Exercise goal
From the start of the material through the line containing "The width and", inclusive, return each line as a string in a JSON list, skipping blank lines.

Records for the task
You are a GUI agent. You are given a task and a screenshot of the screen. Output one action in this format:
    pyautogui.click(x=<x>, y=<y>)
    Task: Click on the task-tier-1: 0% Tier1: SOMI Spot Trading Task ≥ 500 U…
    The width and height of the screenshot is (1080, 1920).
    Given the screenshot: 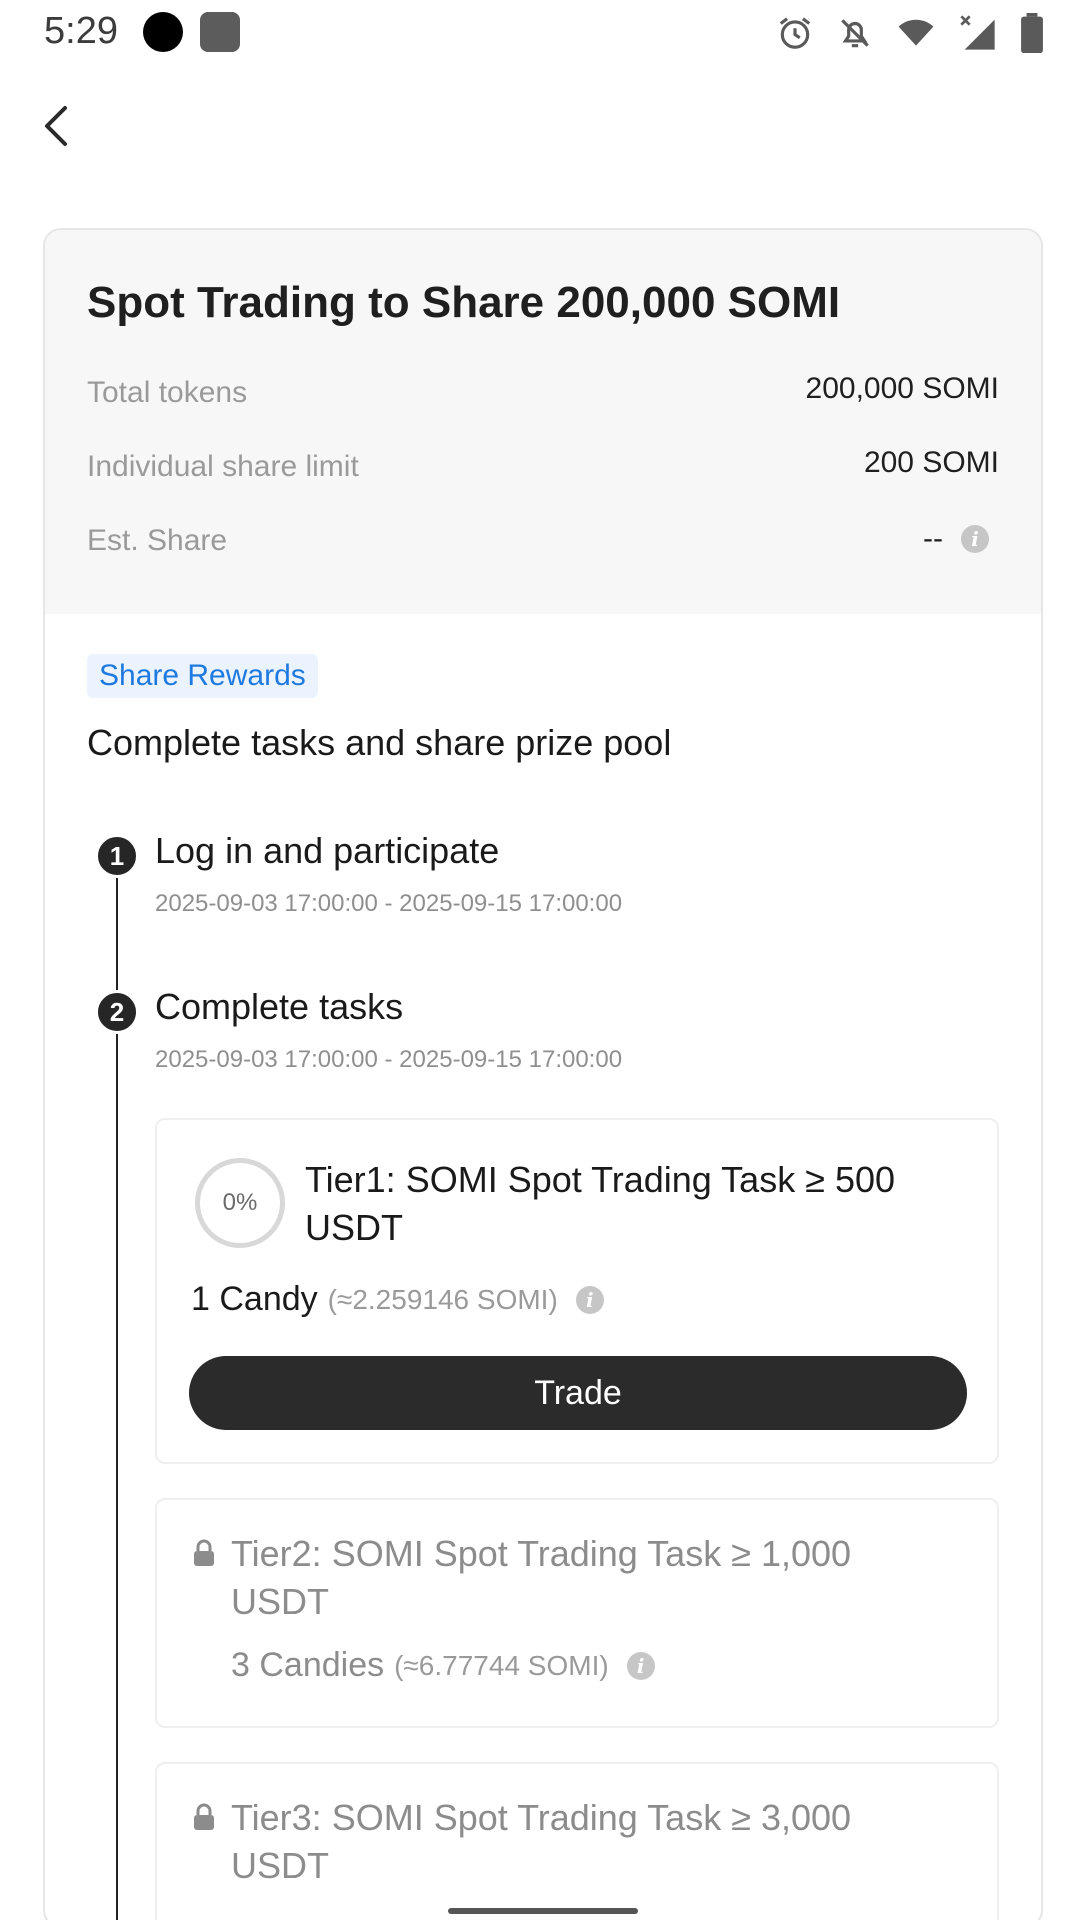 What is the action you would take?
    pyautogui.click(x=577, y=1291)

Solved exercise
[
  "You are a GUI agent. You are given a task and a screenshot of the screen. Output one action in this format:",
  "    pyautogui.click(x=<x>, y=<y>)",
  "    Task: Click on the task-tier-1: 0% Tier1: SOMI Spot Trading Task ≥ 500 U…",
  "    The width and height of the screenshot is (1080, 1920)."
]